**DESCRIPTION OF THE TASK**.
A word-for-word copy of the data is what's wanted; pictures stay out of it.

**DATASET EXTRACT**.
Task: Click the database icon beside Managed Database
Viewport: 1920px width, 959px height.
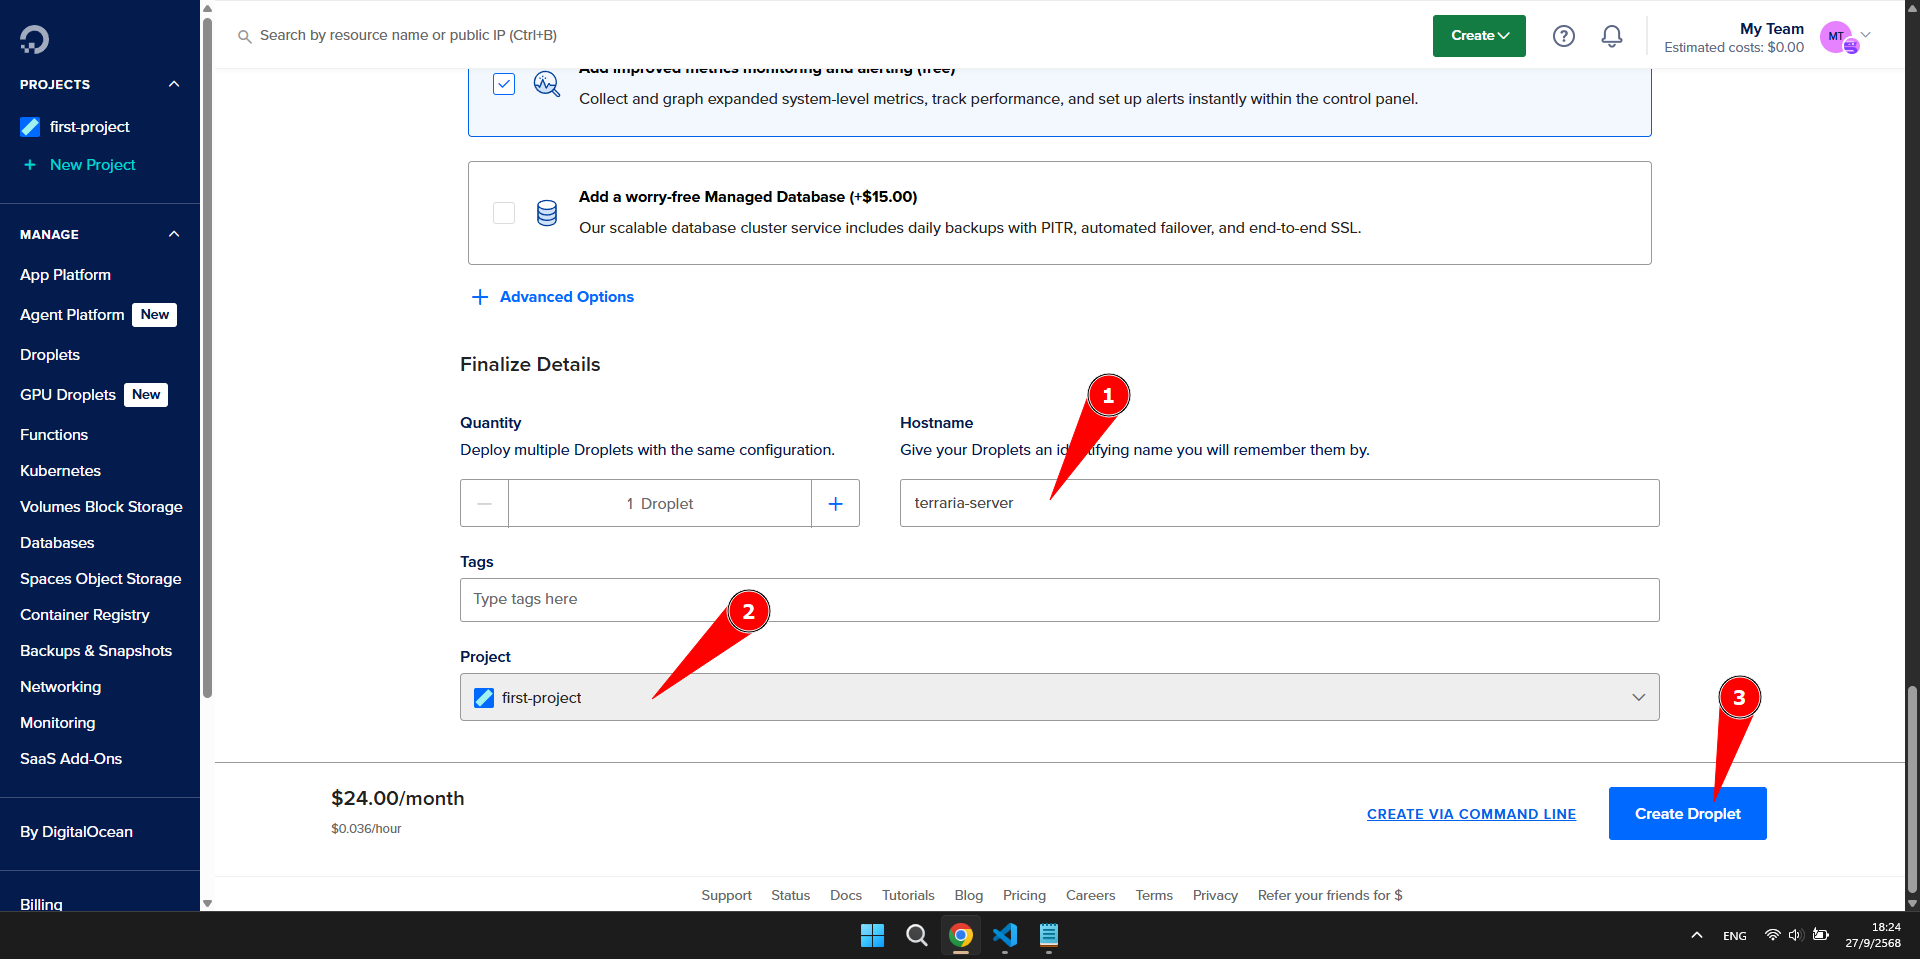Action: 547,212
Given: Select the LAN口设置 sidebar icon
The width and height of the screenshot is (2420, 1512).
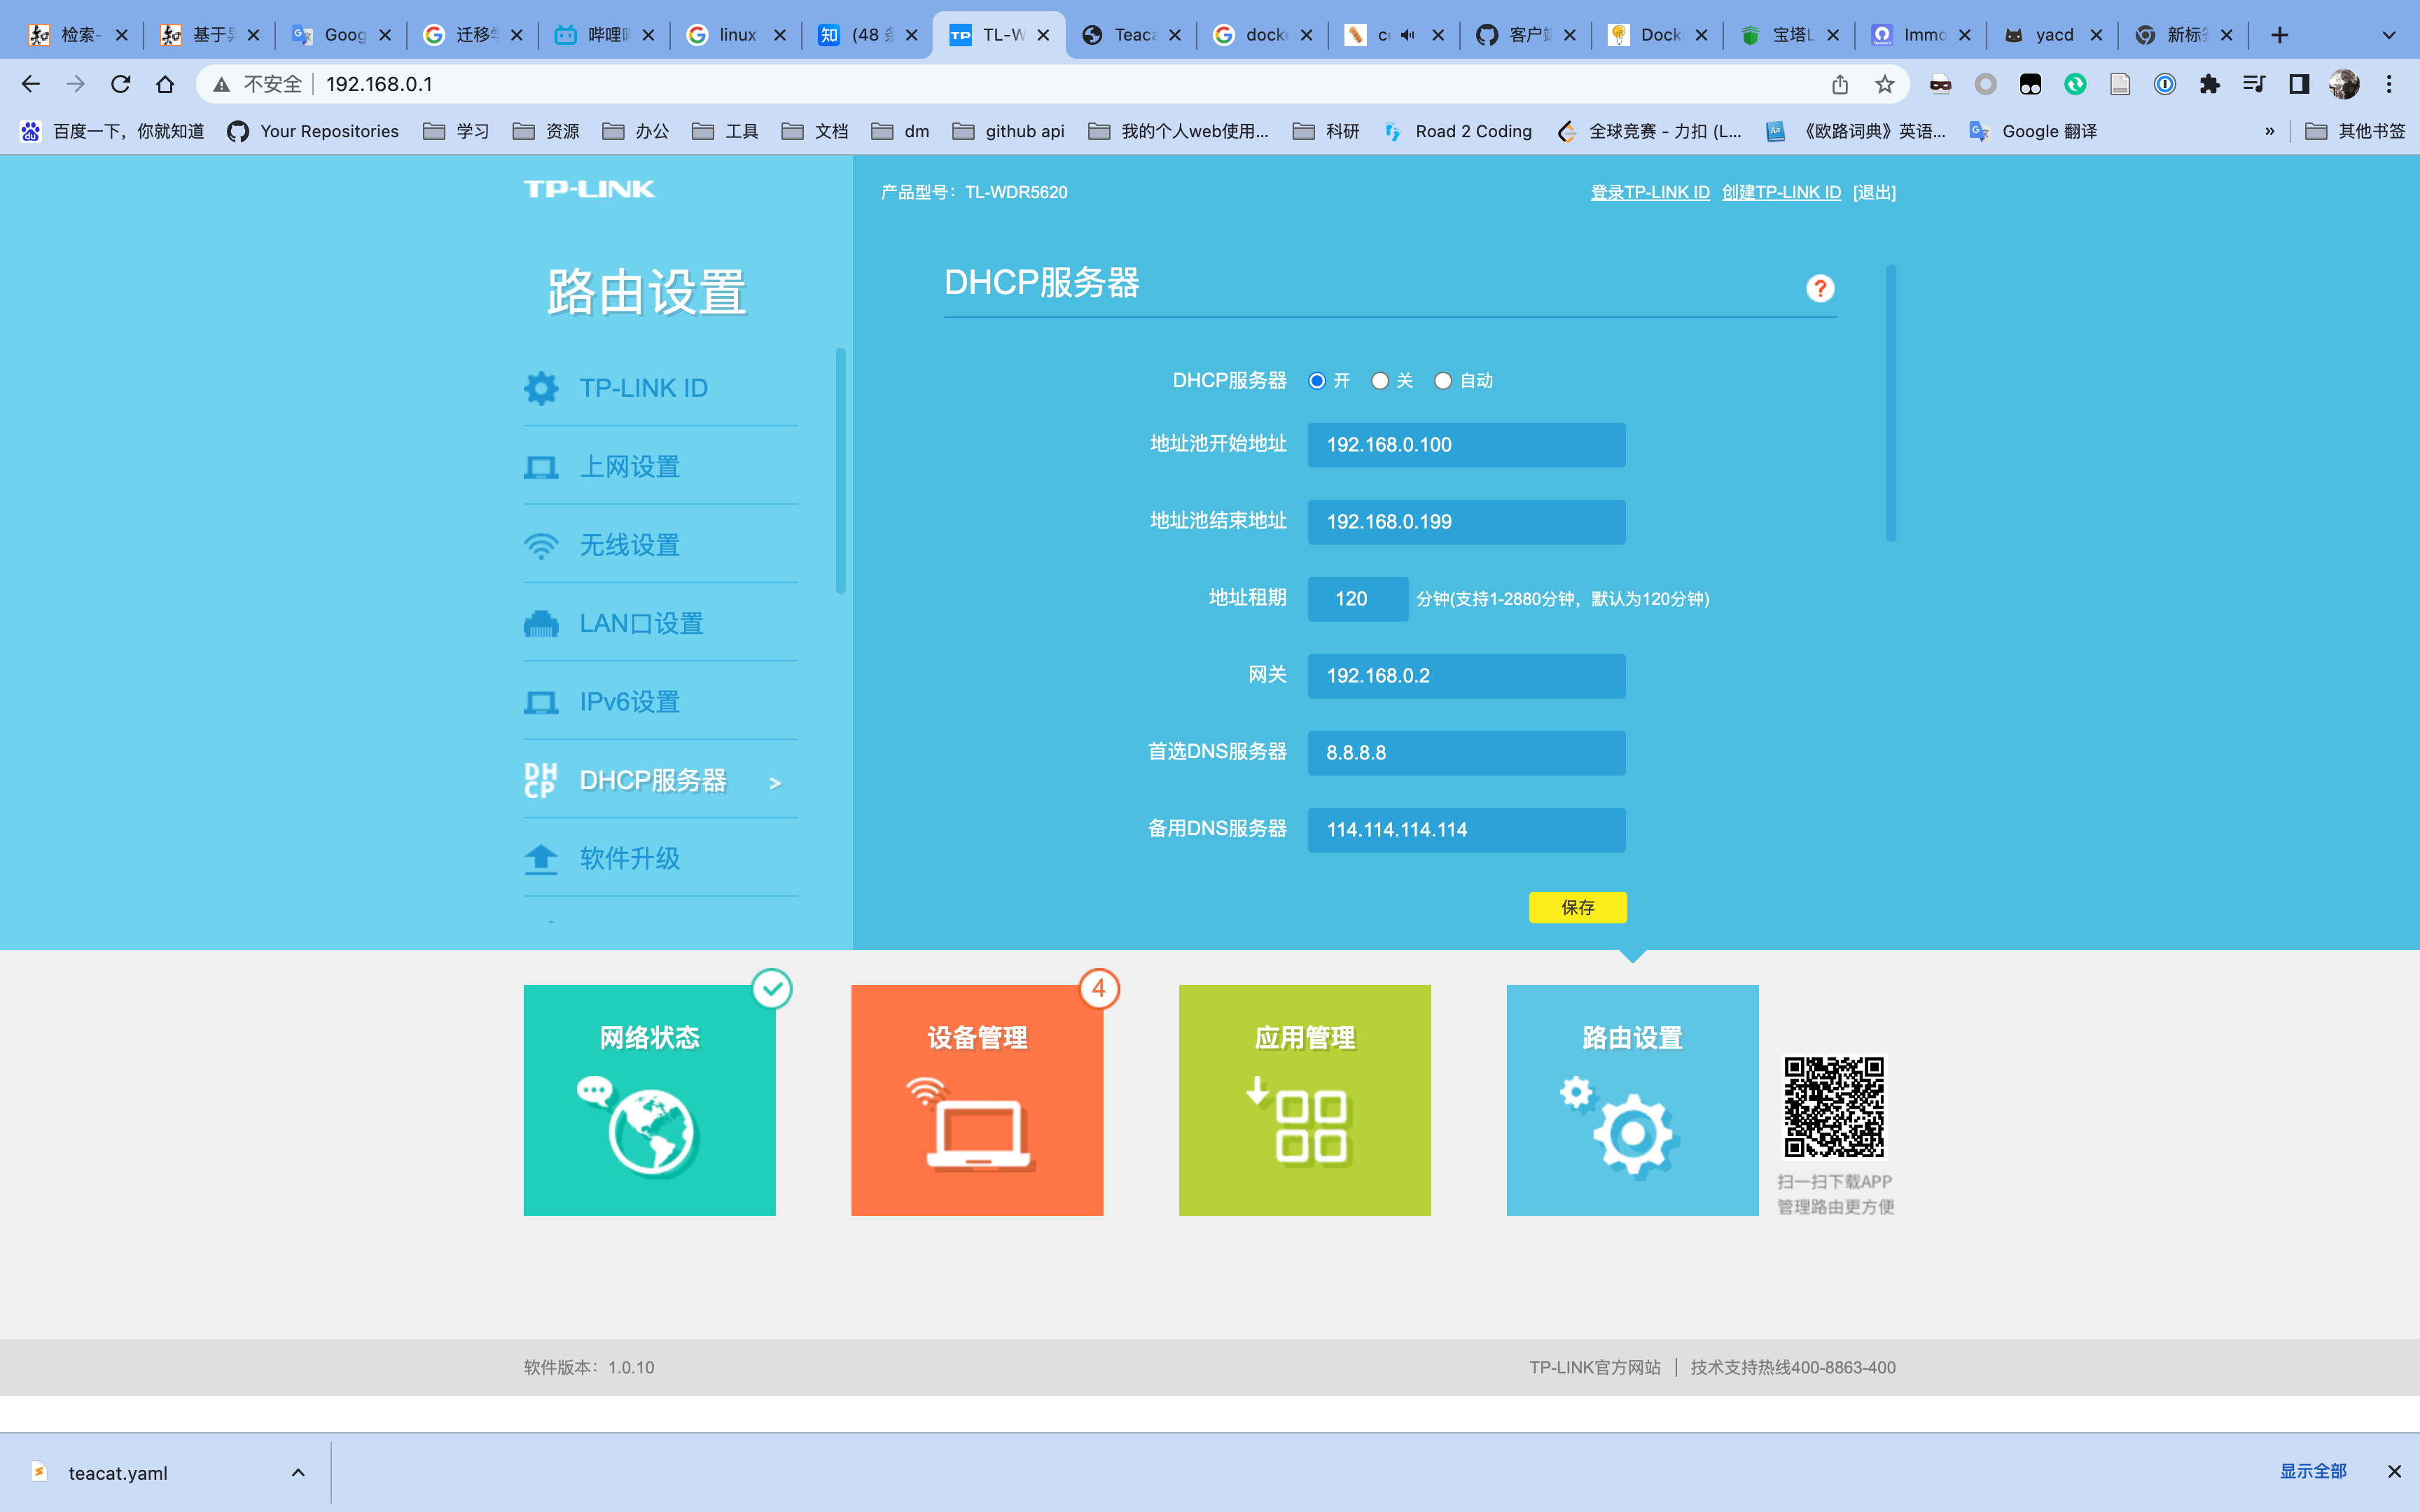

**EXERCISE RESULT**.
Task: Click the database icon beside Managed Database
Viewport: 1920px width, 959px height.
Action: 547,212
Given: Select the LAN口设置 sidebar icon
The width and height of the screenshot is (2420, 1512).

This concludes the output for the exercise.